Iara Ferfoglia Gomes Dias Vilardi
Do escritório Machado, Meyer, Sendacz & Opice
Em 8 de agosto de 2008, entrou em vigor a Lei 11.672, que acresceu ao Código de Processo Civil o artigo 543-C, trazendo regras procedimentais para o julgamento de recursos repetitivos no âmbito do Superior Tribunal de Justiça.
Trata-se de mais uma tentativa de atacar a morosidade judicial, problema que tem sido pauta constante de discussões, podendo-se considerar a Emenda Constitucional nº 45/04 como um marco a esse respeito, vez que essa, além de trazer novos mecanismos que visam a atacar a morosidade excessiva – a súmula vinculante, a repercussão geral, a previsão de aumento do número de magistrados proporcionalmente ao de processos, distribuição imediata dos recursos nos tribunais, determinação de ininterrupção da atividade jurisdicional etc. –, fez inserir novo inciso no artigo 5º da Constituição Federal, garantindo, como direito fundamental aos cidadãos, a razoável duração do processo em âmbito judicial e administrativo.
Na esteira da renovação constitucional, vieram reformas infraconstitucionais com importantes modificações no mesmo intuito: (i) a Lei 11.187/05 que restringiu as hipóteses de cabimento de agravo de instrumento; (ii) a Lei 11.232/05 que acelerou o processo de execução de título judicial; (iii) a Lei 11.419/06 que dispôs sobre a informatização do processo.
Ao lado dessas, também a Lei 11.276/06 que introduziu ‘as súmulas impeditivas de recurso’ por meio da inserção do parágrafo primeiro no artigo 518 do Código de Processo Civil o qual prevê o não recebimento de recurso de apelação quando a sentença estiver em conformidade com súmula do Supremo Tribunal Federal e Superior Tribunal de Justiça e a Lei 11.277/06 que inseriu no ordenamento o polêmico artigo 285-A do Código de Processo Civil que prevê a possibilidade de o juiz proferir sentença antes mesmo da citação da parte contrária, em caso de a matéria controvertida ser exclusivamente de direito e já ter sido apreciada anteriormente pelo magistrado.

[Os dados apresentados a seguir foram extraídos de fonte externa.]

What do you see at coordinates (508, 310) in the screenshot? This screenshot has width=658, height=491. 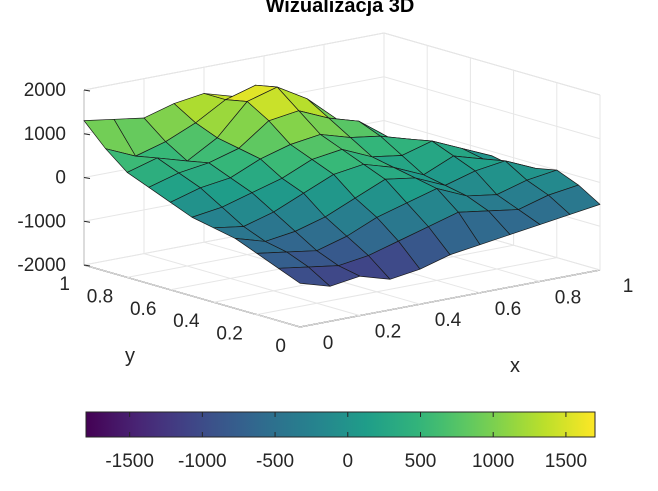 I see `x-tick-label: 0.6` at bounding box center [508, 310].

Essas duas últimas leis, nos mesmos moldes da Lei 11.672/08, têm por escopo atingir o problema da morosidade decorrente das chamadas ações multitudinárias. A proliferação deste tipo de demanda – originado dos malfadados planos de estabilização financeira, de controvérsias administrativas, tributárias e previdenciárias – congestionou, de forma jamais vista, os tribunais, passando a ser considerado um dos grandes ‘emperradores’ do sistema, vez que, a despeito de já se conhecer seu resultado final, em razão dos inúmeros precedentes sobre o mesmo assunto, precisa enfrentar todas as fases processuais previstas para uma lide comum.
Nesta linha de raciocínio, tais tentativas obviamente são válidas e devem trazer algum resultado. Contudo, por conta da falta de sistematização dessas leis, decorrente da inquietude do Legislativo e do próprio Poder Judiciário em transformar, o quanto antes, essas normas em estatísticas, corre-se o risco de desvirtuamento do direito processual.

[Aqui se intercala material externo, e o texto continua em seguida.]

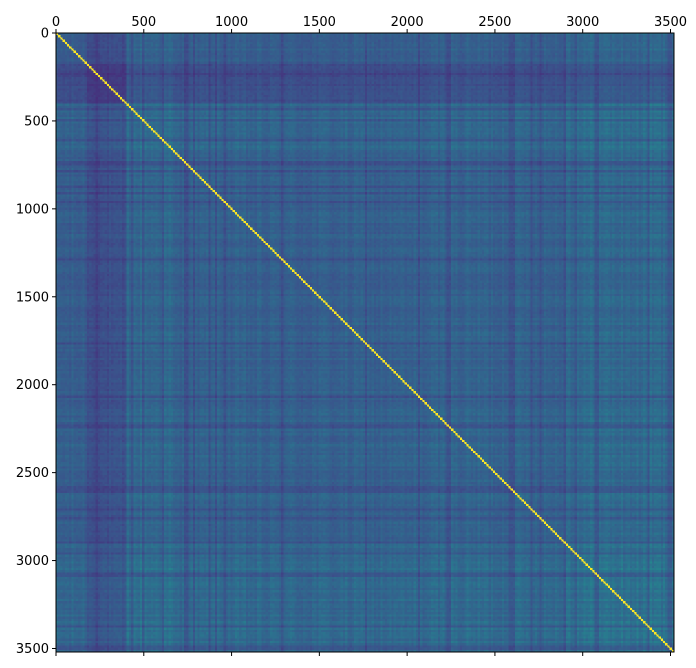 This screenshot has width=696, height=668. I want to click on x-tick-label: 1500, so click(320, 22).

Não se trata de mero preciosismo. Diante de tantas regras sobre o mesmo assunto e da ausência de ‘diálogo’ entre uma norma e outra, não seria absurdo considerar que nenhuma delas consiga alcançar plenamente seu objetivo. Neste sentido, destaque-se, por exemplo, a possibilidade de que a ‘súmula impeditiva de recursos’ venha a atrapalhar – ou impedir – a ocorrência de reiteradas decisões necessárias para a edição de súmulas vinculantes.
Não bastasse isso, existe a hipótese de que uma dificulte o escopo da outra, havendo, ainda, a chance de efeitos colaterais não previstos. A este respeito, vale citar situação que pode ser criada caso não haja moderação e consciência do magistrado na aplicação do já mencionado artigo 285-A do Código de Processo Civil.
Isso porque se as sentenças proferidas nessas causas – o que ocorrerá antes mesmo da citação da parte contrária – não estiverem em consonância com a jurisprudência dos Tribunais Superiores, abre-se espaço para a ocorrência de inúmeros problemas de ordem lógico-sistemática, além de novas discussões por meio dos instrumentos processuais disponíveis que terão potencialidade para também abarrotar os tribunais.
Assim, a despeito dos benefícios vislumbrados com novas regras como a Lei 11.672/08 e as demais leis aqui citadas, o melhor remédio nesse momento de recepção de novos institutos é a parcimônia, além de sua compatibilização com os mecanismos já existentes, evitando-se, assim, passos precipitados e, às vezes, atrapalhados.